The movie has been out long enough that I don’t feel I need to censor plot points. If you haven’t seen the film by now: SPOILER ALERT.
There, I did the thing.
Emperor Palpatine is alive! Yes, with no actual plot left in this slowly dying universe, they decided to revive one of the oldest villains in cinema to try and justify why anyone should even care anymore. And that is the biggest problem in this film. I’m just not sure why I should care anymore.
The Rebellion—or Resistance, or whatever—is still on the run from Kylo Ren’s First Order. But now the Emperor is back with a fleet of Death Star ships that can blow up hundreds of planets at a time. Is this not the most cartoonish thing you’ve ever heard? Several of the last few movies gave us planet destroying weapons, but now we have thousands. Amazing. What fantastic escalation from movie to movie.
The whole film is an “Indiana Jones” type treasure hunt where our heroes have to find the clue that will help find them find the next thing and then the next thing until hey look! We’re at the finale! Stop thinking and look at the explosions! Every scene is just “we have the thing so now we’ll find the next thing.”

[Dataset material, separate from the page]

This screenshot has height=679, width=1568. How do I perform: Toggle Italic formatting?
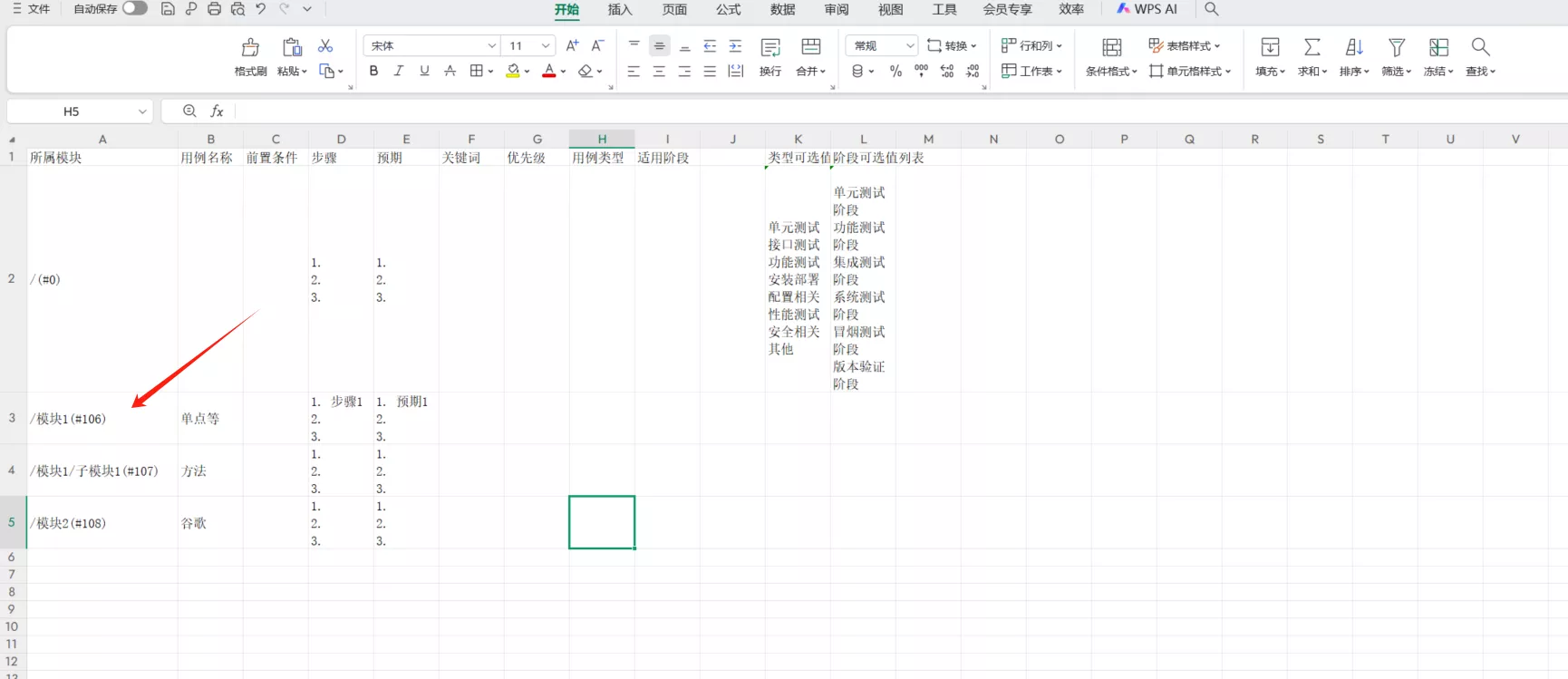[399, 71]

Truly, geniuses crafted this intricate narrative.
Our valiant hero, Rey Nobody returns as the sole remaining Jedi in the galaxy. She has spent an unspecified amount of time after the last film training with Leia and is now still the greatest Force user that has ever lived. She finally can stop Kylo Ren and The Emperor before they doom the galaxy. (Well, she was always able to beat Kylo Ren but can “really” do it now). There’s only one problem: Rey is in love with Kylo Ren. Queue suspenseful music.
Now, I can appreciate that everyone loves Adam Driver. He is a very talented and charming actor. The issue is that Rey loving Kylo makes no sense at all.

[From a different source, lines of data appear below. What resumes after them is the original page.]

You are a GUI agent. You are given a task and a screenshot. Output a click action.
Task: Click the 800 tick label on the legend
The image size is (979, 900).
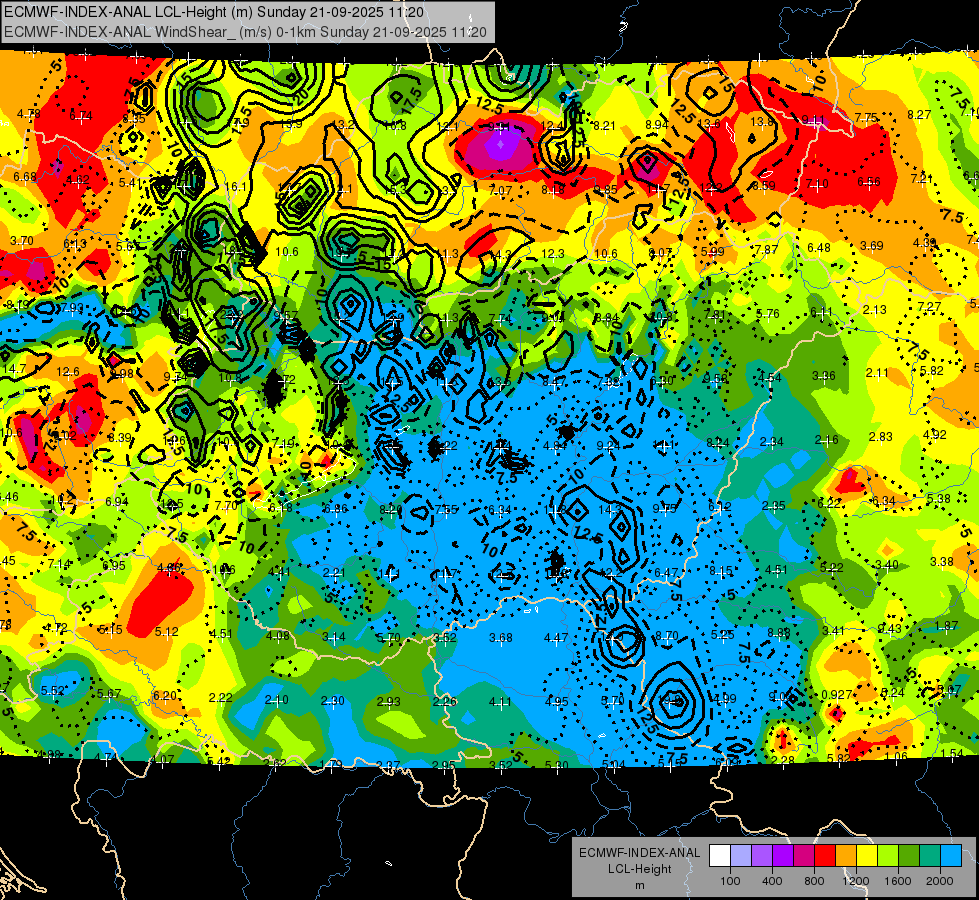pos(813,880)
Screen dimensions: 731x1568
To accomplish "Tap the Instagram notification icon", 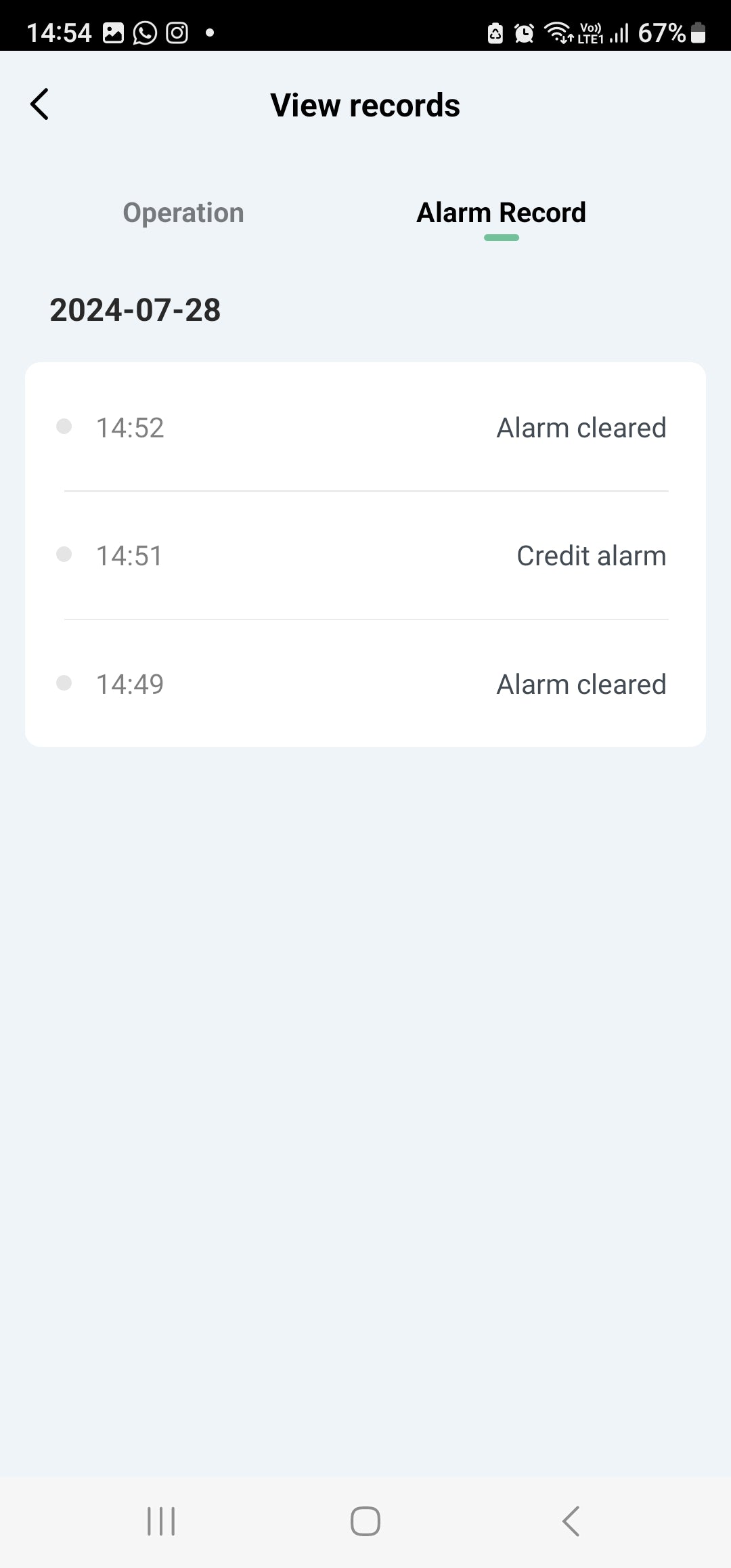I will coord(177,32).
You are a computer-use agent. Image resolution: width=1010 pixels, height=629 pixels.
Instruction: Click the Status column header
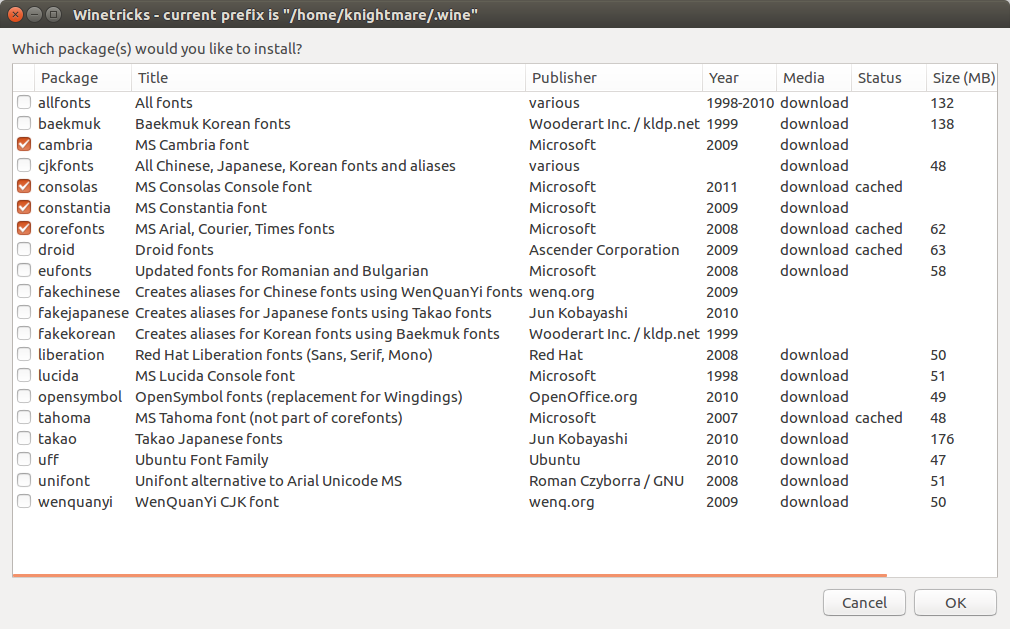pyautogui.click(x=879, y=78)
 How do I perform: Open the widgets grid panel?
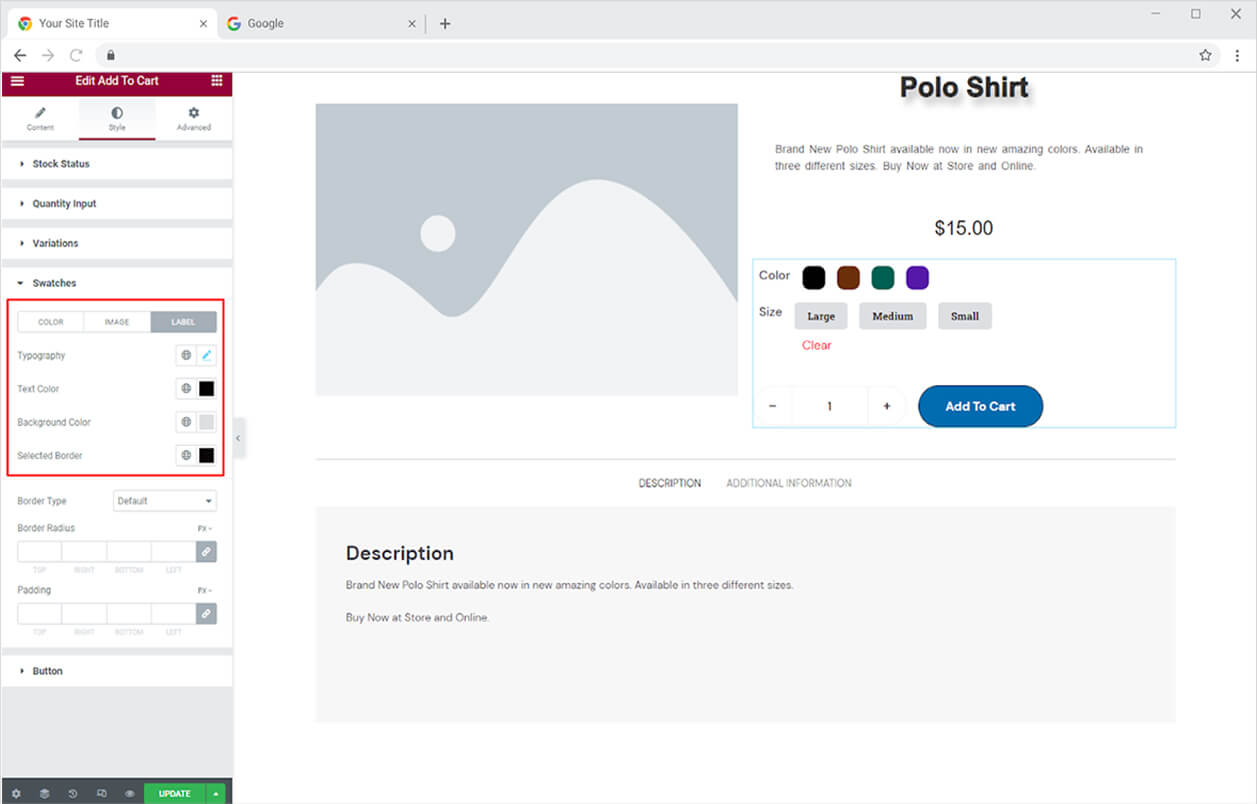pos(217,81)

Here are just a few of the awful things that Rey has seen the former Ben Solo do: Murder his own father; help to enslave millions children to be used as Stormtroopers; blow up five populated planets; and literally attempt to kill her several times.
Here are the good things she has seen Kylo Ren do: Look good shirtless and… sense something good deep within him? Yeah, I’m convinced too.
I don’t know if a more sexist film has ever been made. Why is the film sexist? What it wants you to believe is that the female protagonist is entirely controlled by her emotions. The film does not respect the character of Rey enough to give her a more thought-provoking conflict. She is a woman, so she can’t help but fall in love with the handsome hunk of a villain.
There are plenty of conflicting themes in this mess of a story, but maybe none as offensive as what they do with Rey and Kylo. Rey has been championed as a female superhero for girls to look up to, yet embodies the toxic mentality of “but I can change him.”